When the slider e is at the terminal a example, the voltage between the terminals b and c is higher than the output voltage of the lower limit generating section 7, so the signal is stored in the signal storage section 10.

Further, when slider e moves close to terminal C, the voltage between terminals b and c becomes lower than the output voltage of lower limit generator 7, and comparator 8
Since a voltage is generated at the output of the comparator 8, the output of the comparison section 8 becomes a reset signal for the signal storage section 10, and the signal stored in the signal storage section is reset.

Therefore, after the completion of the second step, if a signal is generated at the output of the signal storage section 10, the rotational torque or moving operation force of the variable resistor 1 to be tested is greater than the specified value, and if no signal is generated, the rotational torque Alternatively, it is found that the moving operation force is smaller than the specified value, and it is possible to determine whether the variable resistor 1 to be inspected is good or defective.

In the above, the test when moving the slider e from the terminal a to the terminal C has been explained, but the test when moving the slider e from the terminal C toward the terminal a is stored in the voltage storage section 5. An upper limit generation section, a comparison section, an inverting section, and a signal storage section are provided to divide the voltage and generate a limit value in the vicinity of the voltage corresponding to the total resistance value, and the logical sum of the output signals generated from the two signal storage sections is provided. It can be easily inferred that it is possible to inspect the slider e when it is moving back and forth.

As explained above, according to the present invention, since it is composed of a prescribed force generation section, a comparison section 8, a signal storage section, etc., it is not necessary to measure the rotational torque or moving operation force of the variable resistor to be tested with a meter or the like.

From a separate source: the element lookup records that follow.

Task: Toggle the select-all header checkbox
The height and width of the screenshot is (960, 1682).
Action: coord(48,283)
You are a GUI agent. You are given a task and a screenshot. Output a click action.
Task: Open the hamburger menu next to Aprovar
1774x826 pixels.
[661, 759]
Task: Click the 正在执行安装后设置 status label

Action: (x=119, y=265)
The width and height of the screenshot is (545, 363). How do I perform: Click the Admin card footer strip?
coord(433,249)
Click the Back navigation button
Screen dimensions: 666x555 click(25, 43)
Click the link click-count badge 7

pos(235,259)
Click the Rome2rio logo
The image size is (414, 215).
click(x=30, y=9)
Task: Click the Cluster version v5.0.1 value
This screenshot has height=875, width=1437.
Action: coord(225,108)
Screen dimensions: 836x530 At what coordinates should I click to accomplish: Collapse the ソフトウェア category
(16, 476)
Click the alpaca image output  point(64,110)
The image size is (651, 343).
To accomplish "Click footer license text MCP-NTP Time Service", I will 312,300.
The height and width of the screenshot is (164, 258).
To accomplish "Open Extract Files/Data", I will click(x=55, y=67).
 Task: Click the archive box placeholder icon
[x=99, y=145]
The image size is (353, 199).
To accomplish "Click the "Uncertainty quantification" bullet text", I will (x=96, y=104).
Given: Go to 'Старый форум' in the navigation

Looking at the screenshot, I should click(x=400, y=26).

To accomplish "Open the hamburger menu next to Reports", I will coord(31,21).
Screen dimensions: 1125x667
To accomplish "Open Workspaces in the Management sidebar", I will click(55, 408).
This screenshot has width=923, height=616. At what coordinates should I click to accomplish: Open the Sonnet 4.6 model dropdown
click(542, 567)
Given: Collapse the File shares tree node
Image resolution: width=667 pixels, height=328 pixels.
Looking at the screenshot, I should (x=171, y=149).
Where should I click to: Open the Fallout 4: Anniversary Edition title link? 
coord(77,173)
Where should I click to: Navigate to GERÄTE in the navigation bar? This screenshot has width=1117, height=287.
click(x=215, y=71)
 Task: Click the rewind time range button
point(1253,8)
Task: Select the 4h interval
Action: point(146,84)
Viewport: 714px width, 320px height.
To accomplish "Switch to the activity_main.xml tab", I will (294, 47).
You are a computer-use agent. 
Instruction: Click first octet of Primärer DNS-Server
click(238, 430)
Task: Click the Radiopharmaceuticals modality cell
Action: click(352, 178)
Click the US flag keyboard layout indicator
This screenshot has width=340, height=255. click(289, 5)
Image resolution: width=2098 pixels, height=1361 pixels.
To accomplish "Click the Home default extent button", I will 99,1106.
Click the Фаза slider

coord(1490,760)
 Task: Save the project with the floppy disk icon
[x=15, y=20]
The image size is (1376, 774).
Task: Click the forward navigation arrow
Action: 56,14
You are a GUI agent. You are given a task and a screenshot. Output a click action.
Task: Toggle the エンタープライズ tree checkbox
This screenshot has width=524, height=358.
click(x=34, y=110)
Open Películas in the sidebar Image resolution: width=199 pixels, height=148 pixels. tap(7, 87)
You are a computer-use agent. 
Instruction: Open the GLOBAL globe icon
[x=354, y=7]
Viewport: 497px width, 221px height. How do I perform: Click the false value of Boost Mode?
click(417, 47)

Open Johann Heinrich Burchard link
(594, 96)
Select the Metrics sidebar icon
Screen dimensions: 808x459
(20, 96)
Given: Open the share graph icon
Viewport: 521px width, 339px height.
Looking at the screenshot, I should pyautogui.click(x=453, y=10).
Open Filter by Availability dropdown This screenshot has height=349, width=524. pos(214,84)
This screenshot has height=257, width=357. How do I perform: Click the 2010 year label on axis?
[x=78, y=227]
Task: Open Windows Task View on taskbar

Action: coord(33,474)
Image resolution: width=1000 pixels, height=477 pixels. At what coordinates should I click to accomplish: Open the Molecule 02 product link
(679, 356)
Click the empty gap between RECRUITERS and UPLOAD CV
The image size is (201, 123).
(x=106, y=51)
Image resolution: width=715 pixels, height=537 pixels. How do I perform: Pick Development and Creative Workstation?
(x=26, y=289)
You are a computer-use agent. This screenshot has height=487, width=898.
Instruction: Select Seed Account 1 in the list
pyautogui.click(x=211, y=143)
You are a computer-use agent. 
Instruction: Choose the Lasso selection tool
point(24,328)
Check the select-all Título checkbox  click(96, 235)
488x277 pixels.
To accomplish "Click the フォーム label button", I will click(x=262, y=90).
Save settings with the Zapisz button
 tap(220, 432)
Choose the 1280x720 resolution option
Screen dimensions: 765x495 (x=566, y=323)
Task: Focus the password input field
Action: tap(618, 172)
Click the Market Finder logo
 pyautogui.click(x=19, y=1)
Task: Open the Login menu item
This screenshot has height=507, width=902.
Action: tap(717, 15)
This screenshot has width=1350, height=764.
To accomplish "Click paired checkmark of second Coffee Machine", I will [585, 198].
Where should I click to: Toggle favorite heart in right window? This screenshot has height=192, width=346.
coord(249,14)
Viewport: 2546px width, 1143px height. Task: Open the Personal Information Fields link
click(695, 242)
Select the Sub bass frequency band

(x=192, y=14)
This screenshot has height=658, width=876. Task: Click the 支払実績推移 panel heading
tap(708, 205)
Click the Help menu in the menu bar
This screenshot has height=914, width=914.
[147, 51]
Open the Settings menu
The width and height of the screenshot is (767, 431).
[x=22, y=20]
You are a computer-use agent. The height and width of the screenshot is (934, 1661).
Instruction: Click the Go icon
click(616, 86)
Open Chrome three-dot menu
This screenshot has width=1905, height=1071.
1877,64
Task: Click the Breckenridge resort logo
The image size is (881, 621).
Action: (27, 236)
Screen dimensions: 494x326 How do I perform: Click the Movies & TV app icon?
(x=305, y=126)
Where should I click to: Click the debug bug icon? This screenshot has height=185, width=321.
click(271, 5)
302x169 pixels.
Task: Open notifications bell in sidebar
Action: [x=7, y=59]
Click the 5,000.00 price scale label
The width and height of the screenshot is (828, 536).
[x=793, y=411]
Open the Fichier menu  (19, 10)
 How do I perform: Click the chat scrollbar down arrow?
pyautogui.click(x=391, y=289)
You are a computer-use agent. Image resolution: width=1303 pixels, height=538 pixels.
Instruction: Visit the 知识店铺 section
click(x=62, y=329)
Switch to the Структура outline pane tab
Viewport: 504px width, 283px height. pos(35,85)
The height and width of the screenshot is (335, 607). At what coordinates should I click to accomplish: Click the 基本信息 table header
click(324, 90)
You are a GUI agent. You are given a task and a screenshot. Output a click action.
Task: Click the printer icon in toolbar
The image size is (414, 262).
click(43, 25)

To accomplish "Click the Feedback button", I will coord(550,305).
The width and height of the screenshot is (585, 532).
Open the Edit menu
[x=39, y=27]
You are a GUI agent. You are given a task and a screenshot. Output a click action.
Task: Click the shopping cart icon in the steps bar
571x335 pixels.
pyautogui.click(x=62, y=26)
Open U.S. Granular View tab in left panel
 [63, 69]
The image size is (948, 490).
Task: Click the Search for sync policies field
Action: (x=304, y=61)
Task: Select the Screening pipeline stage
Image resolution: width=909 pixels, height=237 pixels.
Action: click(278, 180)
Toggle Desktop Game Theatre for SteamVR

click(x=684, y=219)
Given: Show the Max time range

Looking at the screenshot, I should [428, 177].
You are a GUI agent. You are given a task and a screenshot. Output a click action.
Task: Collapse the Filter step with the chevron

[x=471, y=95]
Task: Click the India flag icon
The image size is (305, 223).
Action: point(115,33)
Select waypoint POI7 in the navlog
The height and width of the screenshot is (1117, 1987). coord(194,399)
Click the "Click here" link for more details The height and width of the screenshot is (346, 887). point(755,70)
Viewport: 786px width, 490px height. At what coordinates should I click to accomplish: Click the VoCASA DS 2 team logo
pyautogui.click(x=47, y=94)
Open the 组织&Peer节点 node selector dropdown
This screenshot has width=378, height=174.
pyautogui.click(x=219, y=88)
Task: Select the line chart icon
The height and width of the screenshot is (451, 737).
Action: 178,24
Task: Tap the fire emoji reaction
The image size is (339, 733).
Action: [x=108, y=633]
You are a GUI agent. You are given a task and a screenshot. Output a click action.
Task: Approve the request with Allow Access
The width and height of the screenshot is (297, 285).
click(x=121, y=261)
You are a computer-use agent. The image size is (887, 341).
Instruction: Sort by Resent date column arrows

In addition to easily distinguishing between good and defective products, by always moving the operating means with a constant force, you can accurately distinguish between good and defective products.
Defective products can be determined, and at the same time, automation can be easily achieved by making the output of the signal storage part a logic signal.

Furthermore, by forming two sets of the upper limit generating section, the lower limit generating section, the comparison section, the inverter section, and the signal storage section, many effects such as the ability to inspect the rotational torque or moving operation force during reciprocating of the slider can be achieved. .

[Brief explanation of drawings]

The figure is a configuration diagram showing an embodiment of the present invention, in which 1 is a variable resistor to be tested, 2 is a constant current power supply section, 3 is a drive section, 4 is a specified force generation section, 5 is a voltage storage section, and 6 is a voltage A storage control section, 7 a lower limit generation section, 8 a comparison section, 9 an inverter, and 10 a signal storage section.

Claims (1)

[Claims] 1. An inspection device for a variable resistor having a slider, which includes a prescribed force generation section that applies a constant force to the operating means of the variable resistor to be inspected, a voltage storage section that holds a voltage corresponding to the total resistance value, and a voltage storage section that holds a voltage corresponding to the total resistance value. a lower limit generating section that divides the output of the voltage storage section and generates a limit value near zero; a comparing section that compares a voltage proportional to the position of the slider with the output of the lower limit generating section; and an output signal of the comparing section. What is claimed is: 1. A variable resistance testing device comprising: an inverter section that inverts the output of the inverter section; and a signal storage section that uses the output of the inverter section as a set signal and the output of the comparison section as a reset signal.